Attention to the mechanisms by which clothing and its representations affect psychic (p.xiii) and social structures underlies most of these essays, no matter how diverse their approaches. Representations of clothing, like the items themselves, can take on a fetishistic quality. Identity is perhaps little more than a matter of habit, of what is put on every day to construct one’s being. A habit of being. Clothed in the world and in the imagination.
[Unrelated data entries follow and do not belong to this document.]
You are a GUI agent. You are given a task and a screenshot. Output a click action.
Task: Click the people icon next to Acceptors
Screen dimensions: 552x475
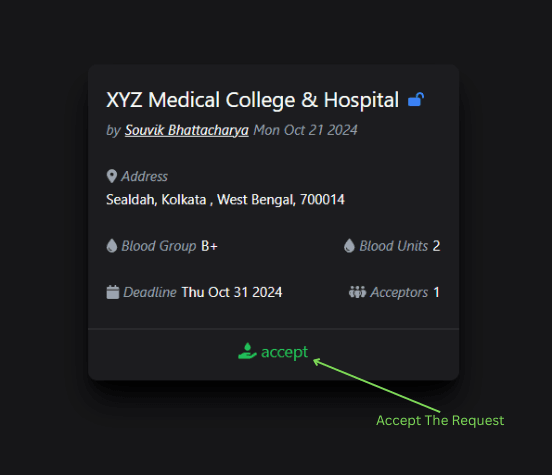(357, 292)
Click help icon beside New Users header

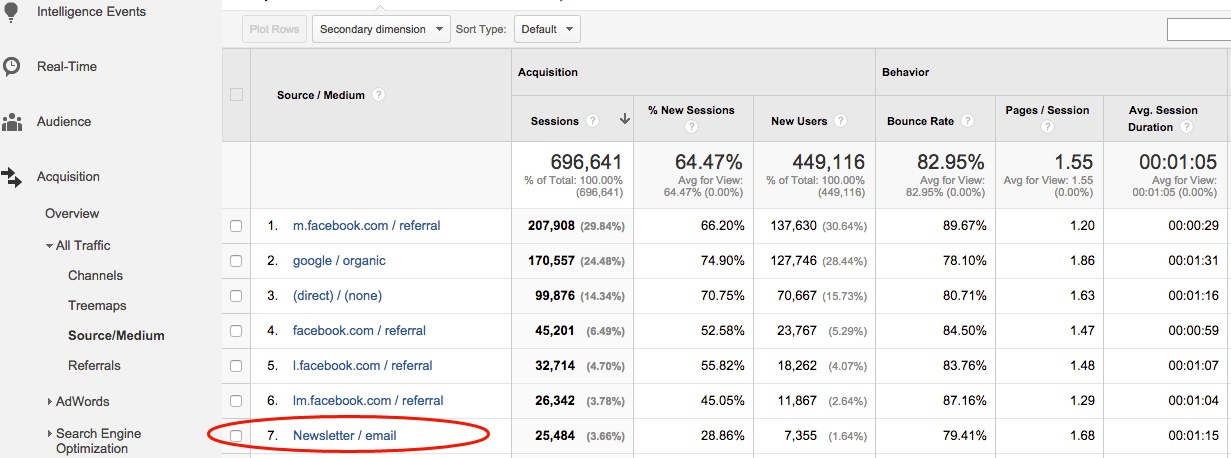point(840,121)
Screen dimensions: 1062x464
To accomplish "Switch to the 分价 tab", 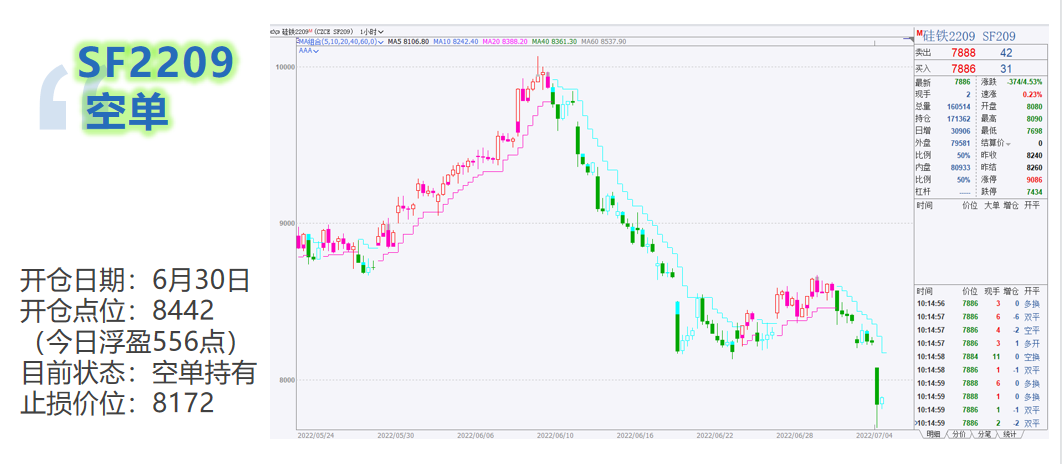I will pyautogui.click(x=958, y=435).
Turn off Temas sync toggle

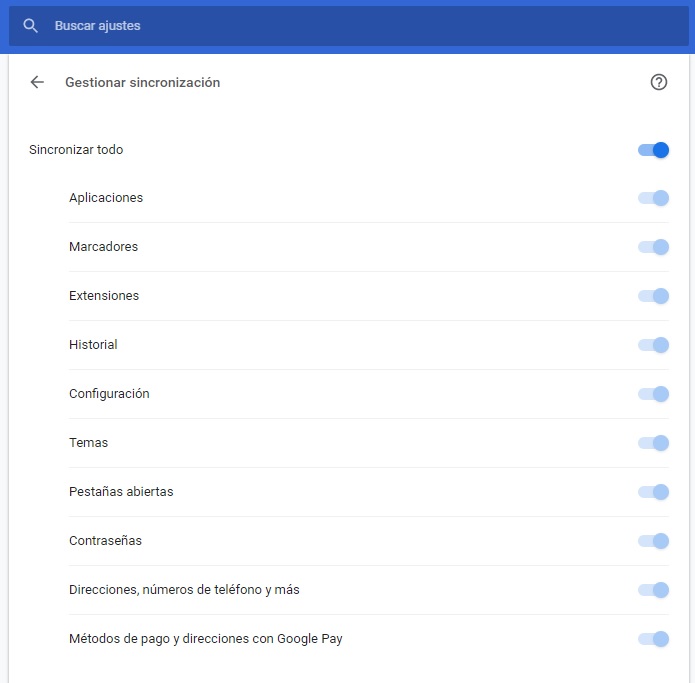(653, 443)
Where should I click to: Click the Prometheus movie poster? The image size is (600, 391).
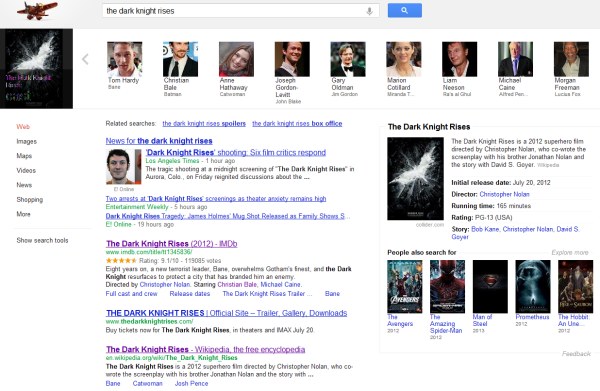coord(533,287)
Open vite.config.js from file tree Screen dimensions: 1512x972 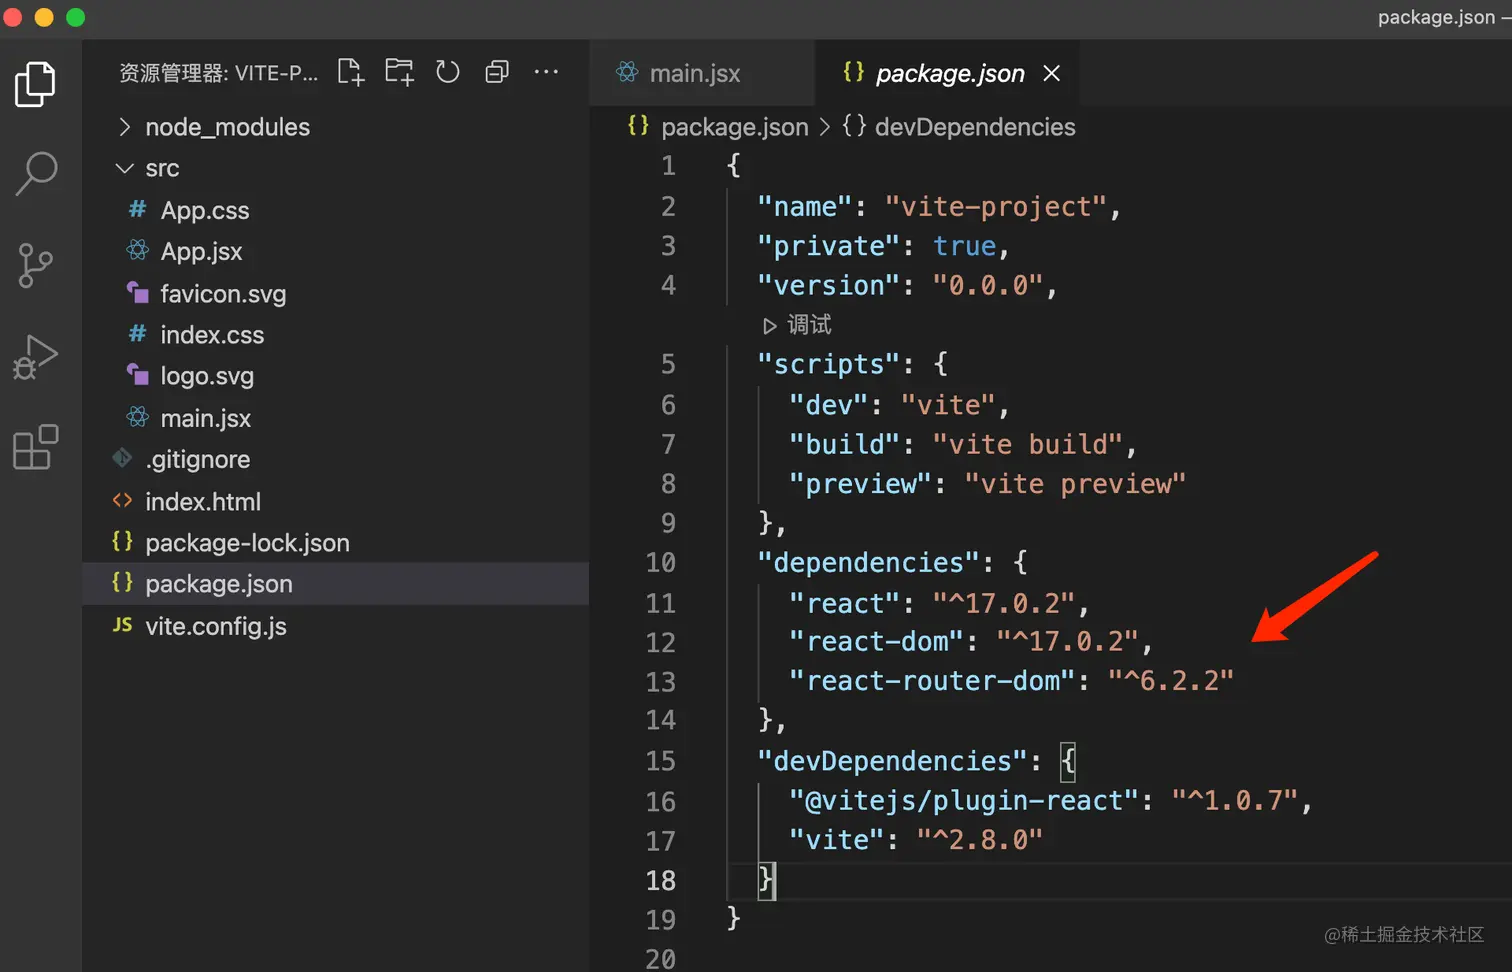point(216,626)
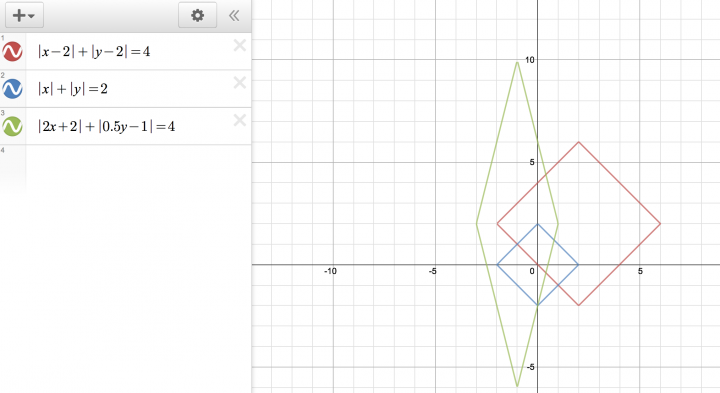Toggle visibility of green expression 3

[12, 126]
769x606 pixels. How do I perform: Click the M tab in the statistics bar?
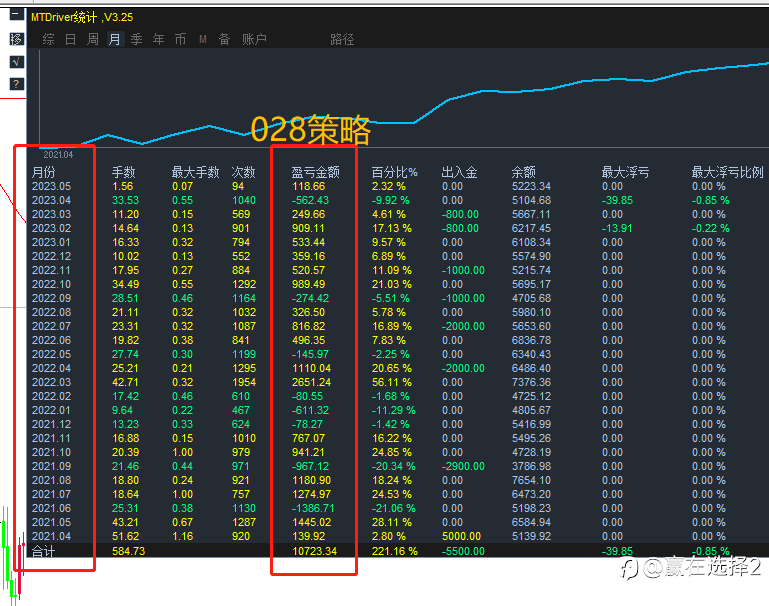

This book is the result of deep commitments by our many contributors; we are grateful for their collaboration, enthusiasm, and insights. We thank our indefatigable research assistant, Sara Cohen, for taking care of the finishing touches on this volume. Support for the project has come from the Dipartimento di Studi Euro-Americani of Università degli Studi di Roma Tre and the Department of English and the Samuel Russell Chair in the Humanities of the College of Liberal Arts of the University of Minnesota. Our editor at the University of Minnesota Press, Douglas Armato, has been devoted to this effort from the beginning, and his assistant Danielle Kasprzak, as well as Nancy Sauro and Laura Westlund, helped guide us and trusted us to follow them throughout the process of turning an Italian series into an American one. Caroline Evans, Cynthia Kuhn, and an anonymous reader gave us cogent and encouraging suggestions that made this a stronger work.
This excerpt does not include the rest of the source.